Scan the records for the line containing "You are a computer-use agent. Viewport: 1280px"; extract it and all later lines, verbatim, through the end, and nothing before it.

--- START ---

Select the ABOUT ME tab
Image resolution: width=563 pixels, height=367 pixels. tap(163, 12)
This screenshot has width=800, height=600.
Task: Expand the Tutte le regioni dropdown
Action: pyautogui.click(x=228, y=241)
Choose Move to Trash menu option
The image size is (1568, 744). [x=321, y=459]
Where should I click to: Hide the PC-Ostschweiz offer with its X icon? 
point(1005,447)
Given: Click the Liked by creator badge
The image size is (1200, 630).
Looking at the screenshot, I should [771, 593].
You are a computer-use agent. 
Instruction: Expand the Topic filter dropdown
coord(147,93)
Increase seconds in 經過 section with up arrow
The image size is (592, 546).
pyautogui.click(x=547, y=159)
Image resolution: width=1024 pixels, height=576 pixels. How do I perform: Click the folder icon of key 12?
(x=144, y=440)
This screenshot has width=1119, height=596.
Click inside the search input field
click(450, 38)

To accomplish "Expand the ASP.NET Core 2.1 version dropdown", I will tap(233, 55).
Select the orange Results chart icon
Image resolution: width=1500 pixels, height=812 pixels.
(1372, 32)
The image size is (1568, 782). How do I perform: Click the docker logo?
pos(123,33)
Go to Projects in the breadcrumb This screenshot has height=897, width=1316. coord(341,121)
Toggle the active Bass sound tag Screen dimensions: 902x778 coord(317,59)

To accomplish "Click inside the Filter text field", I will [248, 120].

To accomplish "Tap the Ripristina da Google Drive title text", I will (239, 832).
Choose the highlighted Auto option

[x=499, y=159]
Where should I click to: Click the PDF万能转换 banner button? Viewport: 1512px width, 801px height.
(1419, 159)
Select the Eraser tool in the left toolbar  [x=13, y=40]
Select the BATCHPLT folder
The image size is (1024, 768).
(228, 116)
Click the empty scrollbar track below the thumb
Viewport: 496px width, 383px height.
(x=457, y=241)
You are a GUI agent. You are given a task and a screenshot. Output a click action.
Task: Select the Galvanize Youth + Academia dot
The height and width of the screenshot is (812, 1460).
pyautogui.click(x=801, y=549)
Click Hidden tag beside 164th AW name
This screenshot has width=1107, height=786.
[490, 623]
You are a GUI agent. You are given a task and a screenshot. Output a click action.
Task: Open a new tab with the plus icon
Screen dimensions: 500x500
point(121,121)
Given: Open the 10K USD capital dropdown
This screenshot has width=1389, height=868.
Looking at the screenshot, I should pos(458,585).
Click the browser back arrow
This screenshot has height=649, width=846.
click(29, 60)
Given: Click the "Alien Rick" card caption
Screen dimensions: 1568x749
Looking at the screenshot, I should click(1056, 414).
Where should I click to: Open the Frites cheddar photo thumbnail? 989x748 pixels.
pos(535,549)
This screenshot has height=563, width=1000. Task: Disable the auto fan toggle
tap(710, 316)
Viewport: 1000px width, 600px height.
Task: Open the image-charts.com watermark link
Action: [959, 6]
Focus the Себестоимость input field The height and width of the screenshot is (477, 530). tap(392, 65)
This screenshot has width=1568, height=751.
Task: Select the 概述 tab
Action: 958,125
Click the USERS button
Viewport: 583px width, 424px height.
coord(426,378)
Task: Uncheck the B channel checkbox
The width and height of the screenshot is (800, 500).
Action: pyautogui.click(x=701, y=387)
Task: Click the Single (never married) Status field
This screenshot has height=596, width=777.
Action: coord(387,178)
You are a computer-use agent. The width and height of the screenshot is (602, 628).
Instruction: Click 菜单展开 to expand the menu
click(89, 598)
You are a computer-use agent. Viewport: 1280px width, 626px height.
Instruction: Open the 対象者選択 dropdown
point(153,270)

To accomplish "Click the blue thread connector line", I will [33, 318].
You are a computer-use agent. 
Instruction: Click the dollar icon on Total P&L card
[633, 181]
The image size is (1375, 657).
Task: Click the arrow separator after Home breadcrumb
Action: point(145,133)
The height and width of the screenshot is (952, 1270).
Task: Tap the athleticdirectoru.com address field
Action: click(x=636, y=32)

--- END ---

**Result below:**
You are a computer-use agent. Viewport: 1280px width, 626px height.
Instruction: Open the 対象者選択 dropdown
point(153,270)

To accomplish "Click the blue thread connector line", I will [33, 318].
You are a computer-use agent. 
Instruction: Click the dollar icon on Total P&L card
[633, 181]
The image size is (1375, 657).
Task: Click the arrow separator after Home breadcrumb
Action: point(145,133)
The height and width of the screenshot is (952, 1270).
Task: Tap the athleticdirectoru.com address field
Action: click(x=636, y=32)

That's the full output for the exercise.